Data Historization / Versioning

There are various procedures that can be used to document older versions of a database as history. For example, copies of the entire database can be saved at regular intervals so that the exact version on day X can be viewed. However, this takes up a lot of storage space, since unchanged records are also constantly copied and saved.

In the following, an alternative, more efficient procedure is explained in which only the changes to the database are documented that are recognized after regular reconciliations. Time periods are assigned to the changed records during which they existed in the original database.

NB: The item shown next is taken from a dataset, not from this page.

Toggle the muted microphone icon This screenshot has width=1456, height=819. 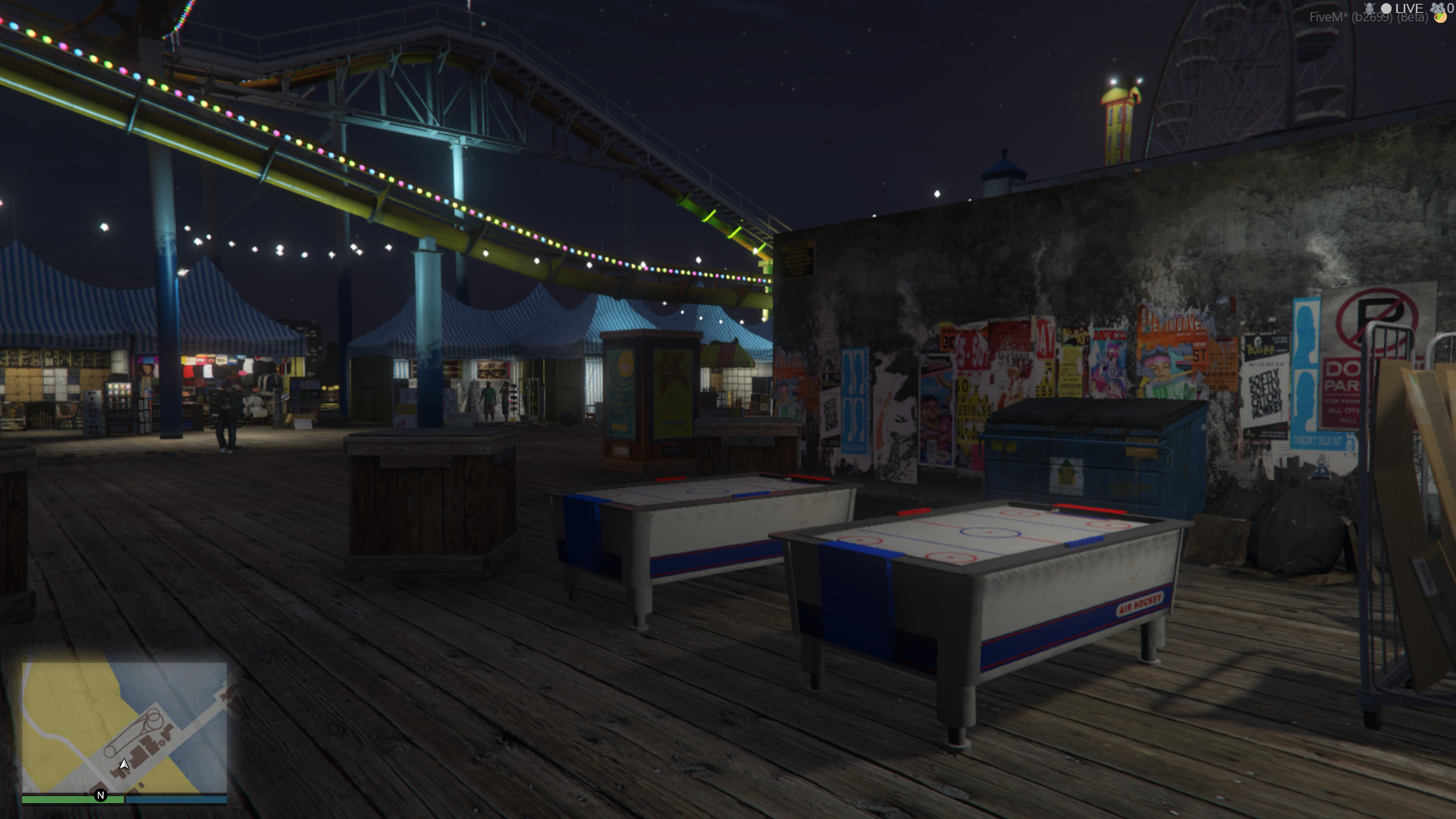pos(1369,8)
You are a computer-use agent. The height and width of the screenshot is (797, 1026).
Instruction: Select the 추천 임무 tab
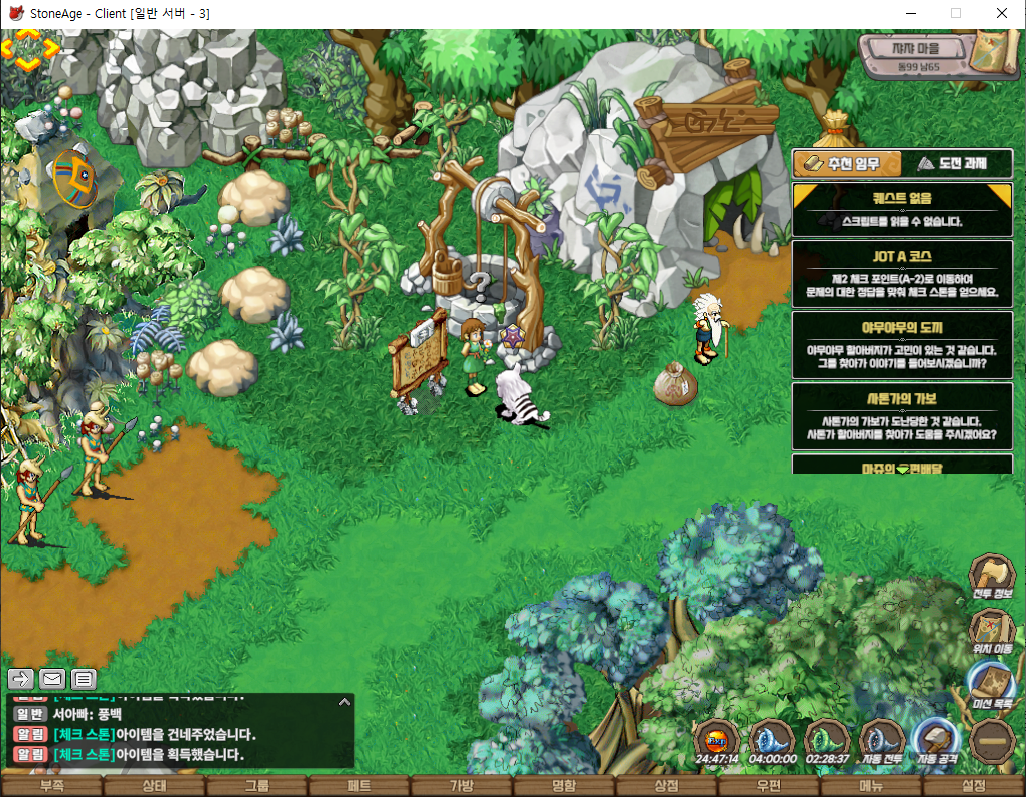tap(847, 164)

This creates a historical change log that records every change made to the database. Required are the source query to be historized and a target table in which the change log is recorded.

Periodic Procedure for Historization

With the basic procedure of the module, the records from the source table (e.g. customer data) are transferred to a target table and supplemented there with the additional information valid_from_dt and invalid_from_dt. These indicate when the respective record was added to the source table and until when it existed there.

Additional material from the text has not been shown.